— How to complete this task —
Every entry below should be written out exactly, and no image should appear.

— Exercise data —
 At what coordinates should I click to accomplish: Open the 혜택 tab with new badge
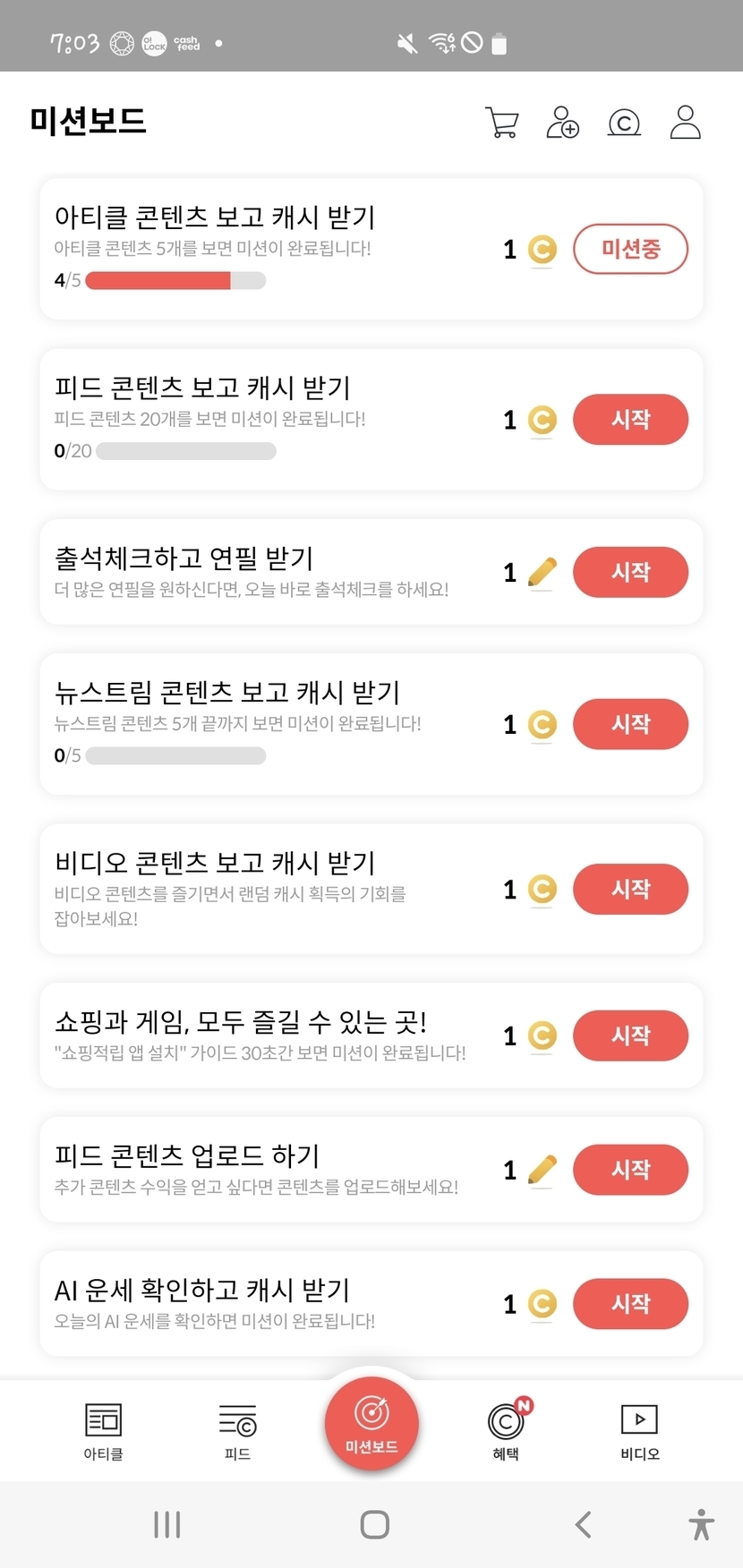(x=507, y=1429)
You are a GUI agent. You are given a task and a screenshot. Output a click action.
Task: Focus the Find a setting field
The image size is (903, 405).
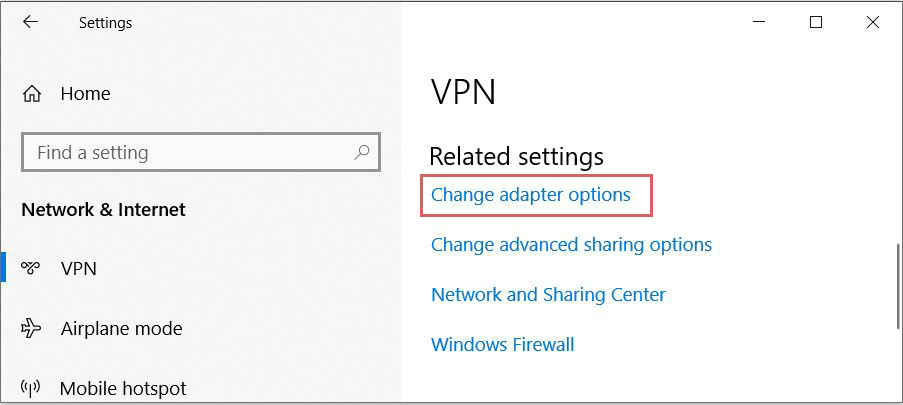point(200,152)
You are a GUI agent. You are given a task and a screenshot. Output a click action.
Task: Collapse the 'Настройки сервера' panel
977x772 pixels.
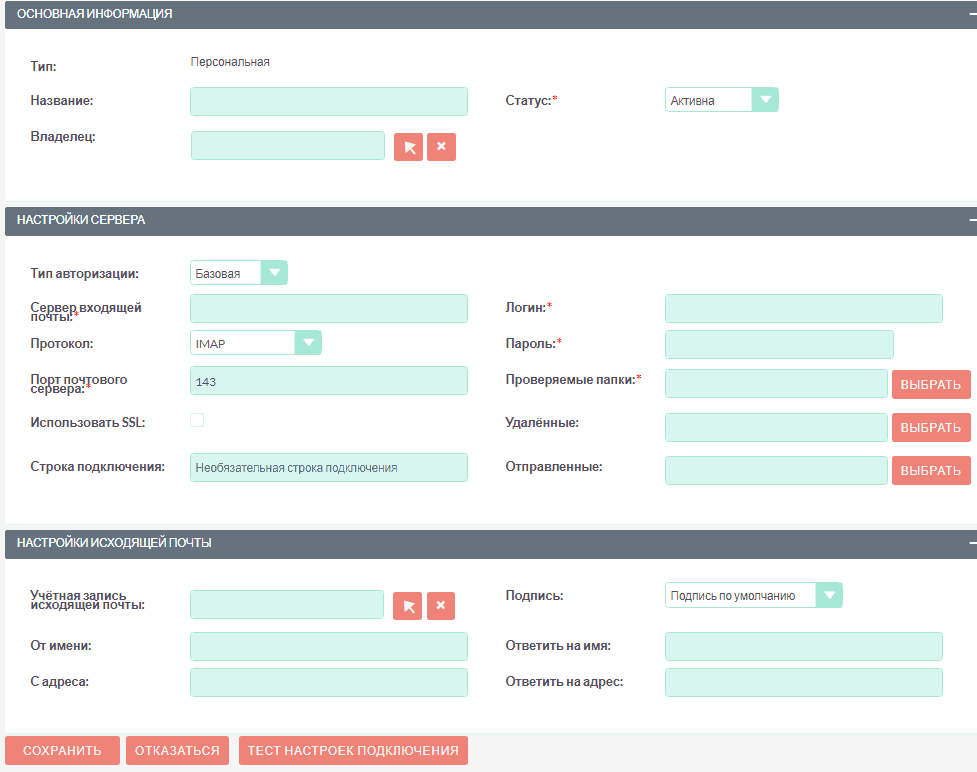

— Problem solution —
 At what coordinates should I click to accomplish: Open the 혜택 tab with new badge
(x=507, y=1429)
You are a GUI agent. You are given a task and a screenshot. Output a click action.
Task: Focus the Find a setting field
The image size is (903, 405).
point(200,152)
You are a GUI agent. You are given a task and a screenshot. Output a click action.
Task: Collapse the 'Настройки сервера' panel
977x772 pixels.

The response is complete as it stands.